Someone on a subreddit asked about how to start with todo lists. It made me think back to my start with to do lists. Back in 2006, when I realized I just wasn’t organized enough naturally, I turned to the Getting Things Done book to try and get myself together.
My first to do list was a piece of paper. I had about 8 tasks. This was before I knew about capture, or the art of noticing the opportunity for new tasks. It’s likely why I was so unproductive. I was conducting my life based on how I felt on the moment, not with any true intention.
Once I got better at capturing tasks, the number of items I had to deal with suddenly ballooned. I gathered a bunch of multicolored index cards and a space pen that I lost and repurchased many times. I put a binder clip on the cards and put them in my pocket. There was a list for business ideas, songs, blog posts, and general todo items.
My life at the time, though it didn’t seem like it, was pretty simple. I had coursework and a job, and eventually the task of getting a post college job. That was about it.
When I got my real job I had so many todos that my index cards weren’t really holding up. I had more tasks than ever, more categories of tasks than ever, so the system scaled: I started putting stickies on the perimeter of my cubicle, like how a cook takes orders.
And as life got more intense, so did my system.
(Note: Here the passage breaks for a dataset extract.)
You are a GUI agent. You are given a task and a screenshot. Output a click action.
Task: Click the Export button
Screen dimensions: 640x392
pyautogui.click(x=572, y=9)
In 2014, I discovered OmniFocus which allowed me to do things like hide tasks until a certain date, or only show one step of a project at a time, so I wouldn’t get overwhelmed and could break complex projects down. I was a teacher at the time, and became super reliable using OmniFocus. I was using OmniFocus by creating lists of location based contexts: I had a list for morning tasks at school, which was reserved for more cognitively demanding stuff like lesson planning. The afternoon list had more physical labor, like copying.
And then as I started to get into the phase of my life involving property and children, my tasks yet again ballooned, and so did my system. I started using the perspective feature in OmniFocus, slicing up my tasks multidimensionally, by project and by context. One filter or perspective I use shows me tasks related to any project that isn’t considered creative, and is due within 4 days and/or flagged as high priority. Another one shows me all creative ideas yet to be executed on. It’s another layer on top of context and project, a modular way of bringing up only tasks that can be executed on quickly and immediately.
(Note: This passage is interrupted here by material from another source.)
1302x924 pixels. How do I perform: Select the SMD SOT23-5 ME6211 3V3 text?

At this point, a decade in, I like to think that I could handle any project that was thrown at me. Running a marathon, writing a book, stating a business, whatever. I went from 8 tasks on paper to hundreds of tasks with distillers and filters.
But it will occasionally require me to scale my system. Which means my systems must remain scalable. And it’s important to pick the right moment to scale. Too late and you’re drowning, too soon and your productivity vehicle is about as good as a boat in a bathtub.